CLXXVII.

Dec. 13, 1811.

DEAR Mary's epistle was duly received. But my hand shakes with age, and I have no new commandment to write until thee, but an old commandment, which we have from the Father, and the whole of it is briefly comprehended in this saying, - that we should believe in his dearly beloved and only begotten Son, and that by believing we might have life through his name. This is the message that we have heard of this sweet and holy One. I have further to tell thee that this just One is a near kinsman of ours, one of our next kinsmen, who divorces us from the killing law, espouses the desolate widow, redeems the mortgaged inheritance, and raises up the name of the dead upon it, by spreading the skirt of his spotless righteousness over the condemned and disconsolate soul. In this way we become his. Having . discharged our debts by a ransom, and purged our sins by sacrifice, he supplies us with the oil of joy, swaddles us with the girdle of truth, and his skirt becomes our bridal robe: in this way we become his; by this wooing he wins our whole heart, and kills us to all but himself; and, when he has gained full possession, and cleansed us from all idols, by his all-conquering love, and filled us with heaven itself - then away he goes, and leaves us as mere machines, without life or motion, as a prey to all devils, corruptions, oppressors, impostors, hypocrites, calumniators, and persecutors, that we may know, by sad experience, what banishment from God and hell torments are! and sure I am that I have often had my belly full of this sort of hell.

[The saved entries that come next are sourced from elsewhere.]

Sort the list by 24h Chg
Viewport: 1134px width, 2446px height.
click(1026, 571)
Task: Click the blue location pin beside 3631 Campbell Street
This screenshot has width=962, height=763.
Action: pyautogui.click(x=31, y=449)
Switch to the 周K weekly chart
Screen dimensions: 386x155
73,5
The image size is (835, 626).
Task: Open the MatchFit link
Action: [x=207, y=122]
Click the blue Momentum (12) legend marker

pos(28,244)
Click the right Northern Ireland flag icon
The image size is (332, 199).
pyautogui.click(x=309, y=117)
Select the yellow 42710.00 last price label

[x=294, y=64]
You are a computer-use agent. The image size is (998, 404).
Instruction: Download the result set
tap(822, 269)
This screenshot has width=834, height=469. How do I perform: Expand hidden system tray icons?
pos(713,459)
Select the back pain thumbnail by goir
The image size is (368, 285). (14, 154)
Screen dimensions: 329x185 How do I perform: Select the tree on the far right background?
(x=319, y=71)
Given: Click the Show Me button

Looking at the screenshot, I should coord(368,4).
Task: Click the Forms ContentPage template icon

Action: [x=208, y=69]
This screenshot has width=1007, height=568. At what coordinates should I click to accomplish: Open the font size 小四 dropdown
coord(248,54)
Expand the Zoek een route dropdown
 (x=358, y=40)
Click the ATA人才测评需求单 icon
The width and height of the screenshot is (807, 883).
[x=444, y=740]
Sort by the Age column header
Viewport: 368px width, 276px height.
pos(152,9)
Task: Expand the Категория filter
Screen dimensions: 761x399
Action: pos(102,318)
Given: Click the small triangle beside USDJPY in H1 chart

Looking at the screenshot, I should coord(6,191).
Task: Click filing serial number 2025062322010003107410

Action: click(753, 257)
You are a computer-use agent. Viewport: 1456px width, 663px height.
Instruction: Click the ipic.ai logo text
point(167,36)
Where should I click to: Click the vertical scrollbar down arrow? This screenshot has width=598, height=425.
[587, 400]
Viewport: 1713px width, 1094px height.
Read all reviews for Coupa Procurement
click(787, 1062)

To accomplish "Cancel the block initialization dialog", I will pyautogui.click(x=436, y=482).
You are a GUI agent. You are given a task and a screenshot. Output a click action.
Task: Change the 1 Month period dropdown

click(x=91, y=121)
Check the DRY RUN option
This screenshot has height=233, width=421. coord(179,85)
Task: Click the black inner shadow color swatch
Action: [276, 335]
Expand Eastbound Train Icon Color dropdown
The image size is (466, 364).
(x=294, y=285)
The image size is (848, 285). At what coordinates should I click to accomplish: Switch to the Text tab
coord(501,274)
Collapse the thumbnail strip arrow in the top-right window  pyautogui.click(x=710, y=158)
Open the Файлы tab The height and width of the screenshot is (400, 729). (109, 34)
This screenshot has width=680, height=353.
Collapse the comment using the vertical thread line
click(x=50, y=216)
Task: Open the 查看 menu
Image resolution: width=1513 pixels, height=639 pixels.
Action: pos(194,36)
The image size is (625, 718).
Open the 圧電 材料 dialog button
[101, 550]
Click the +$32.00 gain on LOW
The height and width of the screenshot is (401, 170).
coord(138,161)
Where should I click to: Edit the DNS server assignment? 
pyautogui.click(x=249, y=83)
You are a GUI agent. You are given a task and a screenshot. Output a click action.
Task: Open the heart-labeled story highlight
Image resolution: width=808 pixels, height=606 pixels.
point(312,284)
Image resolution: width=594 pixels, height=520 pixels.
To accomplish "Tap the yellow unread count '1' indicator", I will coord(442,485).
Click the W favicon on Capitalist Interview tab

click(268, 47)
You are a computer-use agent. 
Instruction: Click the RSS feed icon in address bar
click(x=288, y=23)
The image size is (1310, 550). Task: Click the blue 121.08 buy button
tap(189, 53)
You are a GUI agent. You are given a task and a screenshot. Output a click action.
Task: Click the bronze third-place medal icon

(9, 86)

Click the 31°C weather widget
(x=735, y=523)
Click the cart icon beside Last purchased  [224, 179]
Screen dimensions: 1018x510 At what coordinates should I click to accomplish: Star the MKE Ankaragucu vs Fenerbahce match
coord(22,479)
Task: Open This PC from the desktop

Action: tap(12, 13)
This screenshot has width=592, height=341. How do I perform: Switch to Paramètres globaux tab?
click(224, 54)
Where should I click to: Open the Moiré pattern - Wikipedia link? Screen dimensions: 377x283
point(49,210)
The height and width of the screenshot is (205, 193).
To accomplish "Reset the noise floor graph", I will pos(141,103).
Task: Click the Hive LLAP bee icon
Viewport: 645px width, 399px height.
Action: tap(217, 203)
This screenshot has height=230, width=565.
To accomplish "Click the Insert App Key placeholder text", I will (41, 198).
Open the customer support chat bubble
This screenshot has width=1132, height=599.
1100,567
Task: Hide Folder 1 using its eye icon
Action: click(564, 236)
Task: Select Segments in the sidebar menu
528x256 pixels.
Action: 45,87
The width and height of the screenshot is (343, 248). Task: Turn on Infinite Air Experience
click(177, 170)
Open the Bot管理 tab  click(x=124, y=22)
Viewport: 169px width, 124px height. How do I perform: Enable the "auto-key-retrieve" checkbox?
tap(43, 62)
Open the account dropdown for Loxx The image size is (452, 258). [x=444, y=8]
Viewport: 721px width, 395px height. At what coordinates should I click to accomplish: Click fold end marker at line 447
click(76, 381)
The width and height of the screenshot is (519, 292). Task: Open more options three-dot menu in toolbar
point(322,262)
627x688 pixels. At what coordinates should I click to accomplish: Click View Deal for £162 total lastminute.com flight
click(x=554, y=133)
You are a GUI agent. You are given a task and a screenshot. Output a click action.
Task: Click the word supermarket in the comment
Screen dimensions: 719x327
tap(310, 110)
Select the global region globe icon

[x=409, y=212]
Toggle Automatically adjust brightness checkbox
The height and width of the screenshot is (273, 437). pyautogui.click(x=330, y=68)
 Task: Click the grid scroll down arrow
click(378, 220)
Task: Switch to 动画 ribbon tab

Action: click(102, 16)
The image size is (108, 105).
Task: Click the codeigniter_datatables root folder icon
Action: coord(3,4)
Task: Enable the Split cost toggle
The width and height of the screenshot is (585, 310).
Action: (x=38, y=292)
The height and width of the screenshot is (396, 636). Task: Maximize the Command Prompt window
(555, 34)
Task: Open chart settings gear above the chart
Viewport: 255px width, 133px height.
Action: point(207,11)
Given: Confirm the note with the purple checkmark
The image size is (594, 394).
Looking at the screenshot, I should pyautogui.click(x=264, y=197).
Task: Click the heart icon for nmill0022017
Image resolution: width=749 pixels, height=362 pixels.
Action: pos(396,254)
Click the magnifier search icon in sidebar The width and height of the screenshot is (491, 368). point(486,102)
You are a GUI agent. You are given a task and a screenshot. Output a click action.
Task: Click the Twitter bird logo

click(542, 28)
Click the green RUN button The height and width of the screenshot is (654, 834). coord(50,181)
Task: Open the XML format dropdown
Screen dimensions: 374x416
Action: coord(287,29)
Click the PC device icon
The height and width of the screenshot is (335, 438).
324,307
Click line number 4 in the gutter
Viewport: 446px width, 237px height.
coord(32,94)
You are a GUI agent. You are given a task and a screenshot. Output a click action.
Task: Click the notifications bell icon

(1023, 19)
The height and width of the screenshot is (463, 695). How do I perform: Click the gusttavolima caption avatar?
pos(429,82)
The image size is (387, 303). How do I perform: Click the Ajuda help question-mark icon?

But there will be an end to this misery of miseries, and to this world, which is the sinner's-portion and our bane; - a world wherein the devil reigns and rules; to whom his children pay implicit obedience, and in whose works they boast, exult, and triumph, all the day long, till, by a sad translation, they find that "the wages of sin is death." And here we must look to the balance of the sanctuary, and weigh both the duration of time and the substance of eternity. But this is already done to our hands, as Paul says: "Our light afflictions, which are but for a moment, work out for us a far more exceeding and eternal weight of glory."

Tell the Captain that I hope he will obtain leave to eat plum-pudding with us this Christmas. But charge him, in my name, never to ask leave of absence from the Captain of our salvation, for without him D. can do nothing.

Yours affectionately,

W. HUNTINGTON.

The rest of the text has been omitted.